Lundell and Shelley were joined in the field by former Utah golfer Mitchell Schow, the Park City product who finished tied for 68th.
Schow was the furthest back at the start of the round, teeing off in the mid-morning before shooting 3-over 74 round with back-to-back bogeys on Nos. 17 and 18.
“It was fun, even though today didn’t go the way I wanted to. But that’s golf,” said Schow, who plans to play in a number of local pro events including the Salt Lake City Open and Utah Open in Provo before reporting to Q-school. “I had a lot of family and friends watching, and it was cool to play well for the first couple of days and to play for something.

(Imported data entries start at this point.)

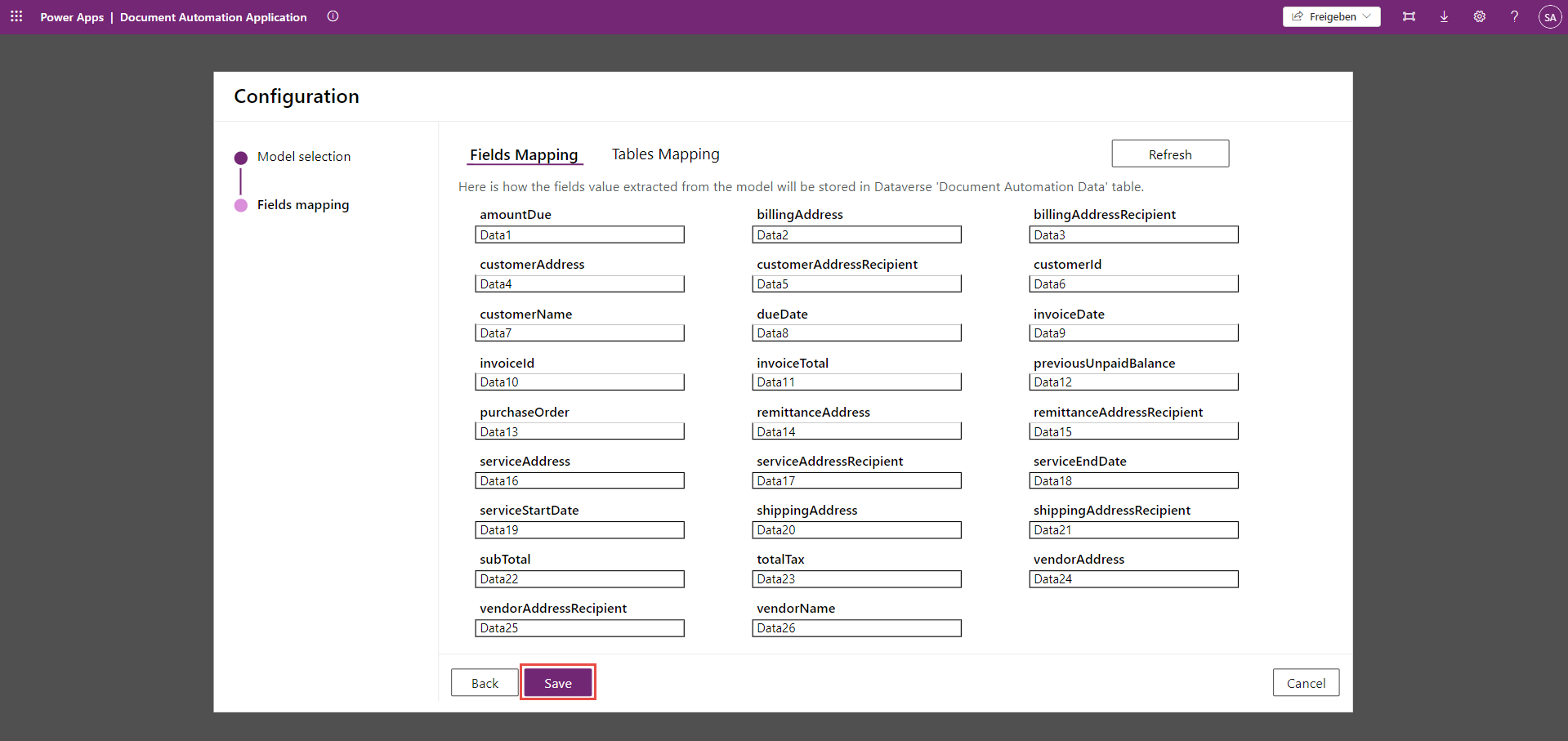This screenshot has height=741, width=1568.
Task: Go back with the Back button
Action: tap(485, 683)
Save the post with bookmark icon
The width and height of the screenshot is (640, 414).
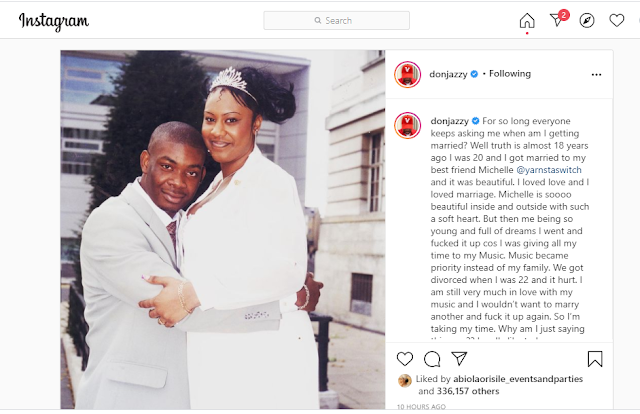[x=595, y=359]
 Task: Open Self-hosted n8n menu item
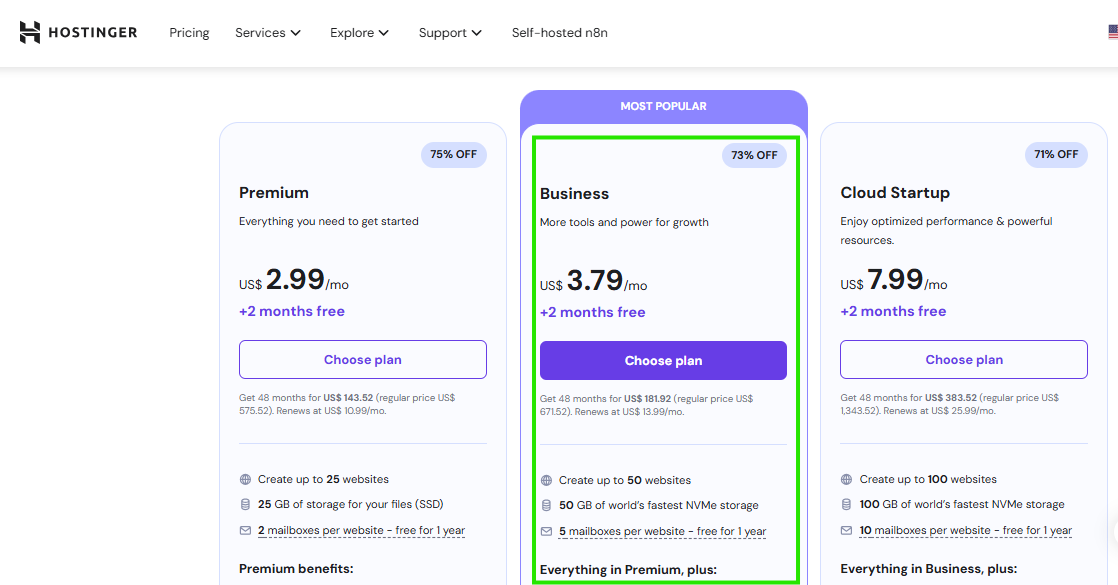(x=559, y=33)
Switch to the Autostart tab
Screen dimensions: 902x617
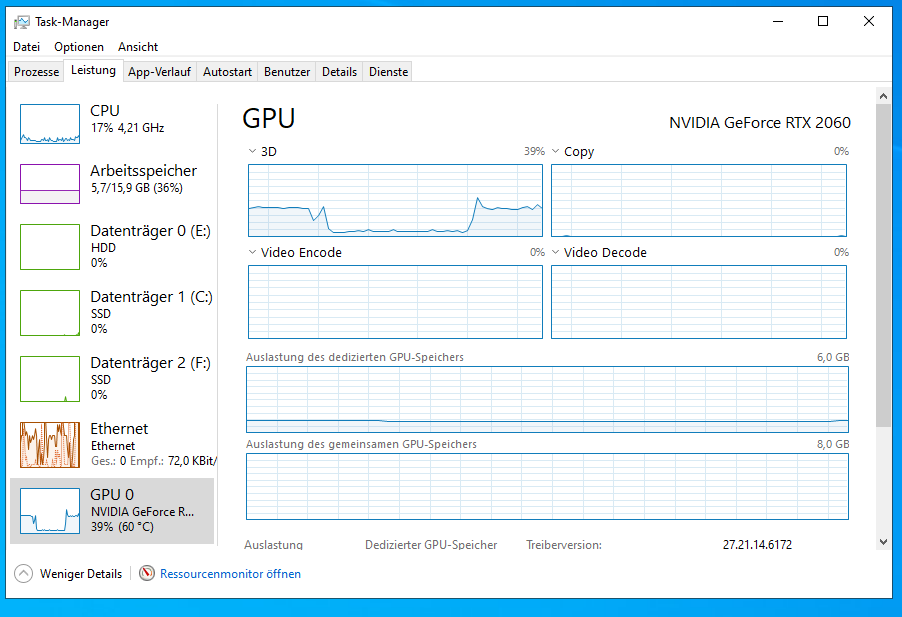pos(227,72)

“When the time is right for me to click, everything will work out.”
The former University of Utah golfer was making just his second start on the Korn Ferry Tour, and made his first cut. Everywhere he turned, he saw a former competitor, co-worker, teammate or friend — many with their children — wishing him luck and giving him a nod.
After a tough up-and-down to bogey No. 18, Schow spent around 20 minutes with a horde of fans and children, signing autographs, handing out balls, and taking photos with the next generation.
He only wishes more local golfers were given that opportunity he had.
“There are other players here today from Utah, and it was cool to see them walking around with a big group. I wish the sports commission could see that sponsors’ spots should be given to locals,” said Schow, another Monday qualifier. “Everyone I played with this week thought I got an exemption, and they only gave it to one person from Utah. Frankly, it’s pretty sad that people from outside the state are wondering why locals who are making the cut like Tyson are being passed up (for a sponsors’ exemption). There are great players, including Tyson and Carson, who qualified for Colorado already.”
One of those sponsors’ exemptions went to Schow’s former Utah teammate Blake Tomlinson via the Tony Finau Foundation. The former Skyline standout was the only sponsors’ exemption from Utah in the field, joining Ohio native Alex Weiss, Washington’s Kyle Stanley and Virginia’s Zach Bachou.
Of the four, Weiss (13-under) and Bachou (16-under) made the cut.
“I had the time of my life out there today,” Schow added. “It was so nice to go around and see kids, sign autographs; I remember being one of them. Hopefully in the years to come, they’ll realize how much that means to the local players. We’re not chumps, and we’re going to come out here and play. This is our life.”
The other local golfers in the field, which contained seven players who graduated from Utah high schools including former BYU and PGA Tour winner Daniel Summerhays, earned a spot via Monday qualifiers.
Lundell, who played the course a year ago via sponsors’ exemption from Finau, was hoping to clinch his own spot in Omaha, as well.
Still, the lone Korn Ferry Tour stop in the Beehive State isn’t the end of any local careers. Far from it.
“I’ll find a few (events) to play, try to stay sharp, and then just continue to work on the craft,” Lundell said.